Uwe Behrendt

Uwe Behrendt

For some time, we have observed how the small, rectangle-shaped car roof window is being outshone by more eye-catching roof designs. The design emphasis these days is less on the old tilt and slide sunroofs and more on glass roofs stretching the length of the car and smart combinations of convertible and glass roofs. Magna Car Top Systems, an operating unit of Magna is a global leader of open-air roof systems.  To learn more about trends in the sunroof market, we caught up with Uwe Behrendt, Director of Sales for Magna Car Top Systems.

What trends are you observing in roof designs?

What we see on the market right now is demand for retractable hard tops is decreasing. We are still seeing retractable hard tops in the super sport cars like Ferraris. The soft top, however, dominates the market for luxury cars and 'normal' two-seater vehicles. That is not because retractable hard tops are poor, it's more that the soft tops are getting better in terms of performance.

We are also realising sliding folding roofs are getting more requested, especially on the SUV market. This is due to the higher opening; the higher opening gives you better open air driving than a panoramic roof with a smaller opening. So it's a perfect solution for the A and B segment cars as well as for SUVs.

Where are the biggest opportunities for panoramic roofs?

There will still be a big market for panoramic roofs, openable as well fixed. We will see more fixed panoramic roofs which gives you the sunlight but not the opportunity to open it. A big opportunity for the panoramic market itself is also the smaller cars. We have a very high take rate on the luxury cars, particularly in China.

We have seen a few advances made recently in the area of soft-top sound insulation. Could you give us an idea of how Magna is addressing this area?

Car makers are placing a lot of focus on this area. We offer different types of insulation to achieve a better acoustic in the car. It is not necessarily always as quiet as possible, sometimes it's also to support a certain sound level. So with different layers/material we can support this, and obviously a two-seater might have different sound expectations than a four-seater luxury car.

We recently launched the soft top for BMW – the 8 Series.  It has a strong focus on noise insulation. Using our expertise, we combined different materials to create the right cabin sound.

At the most recent IAA show, we learned about new mobility solutions. To what extent will they impact roof design?

[Text and element-pointing records]
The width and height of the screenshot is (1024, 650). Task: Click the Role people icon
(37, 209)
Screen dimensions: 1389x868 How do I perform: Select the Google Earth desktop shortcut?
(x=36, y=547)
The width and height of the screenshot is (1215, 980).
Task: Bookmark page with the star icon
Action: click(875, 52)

> JOB:
In the roof design interview, write out the passage starting at "We are also" and ending at "as for SUVs.".

> ANSWER TO THE TASK:
We are also realising sliding folding roofs are getting more requested, especially on the SUV market. This is due to the higher opening; the higher opening gives you better open air driving than a panoramic roof with a smaller opening. So it's a perfect solution for the A and B segment cars as well as for SUVs.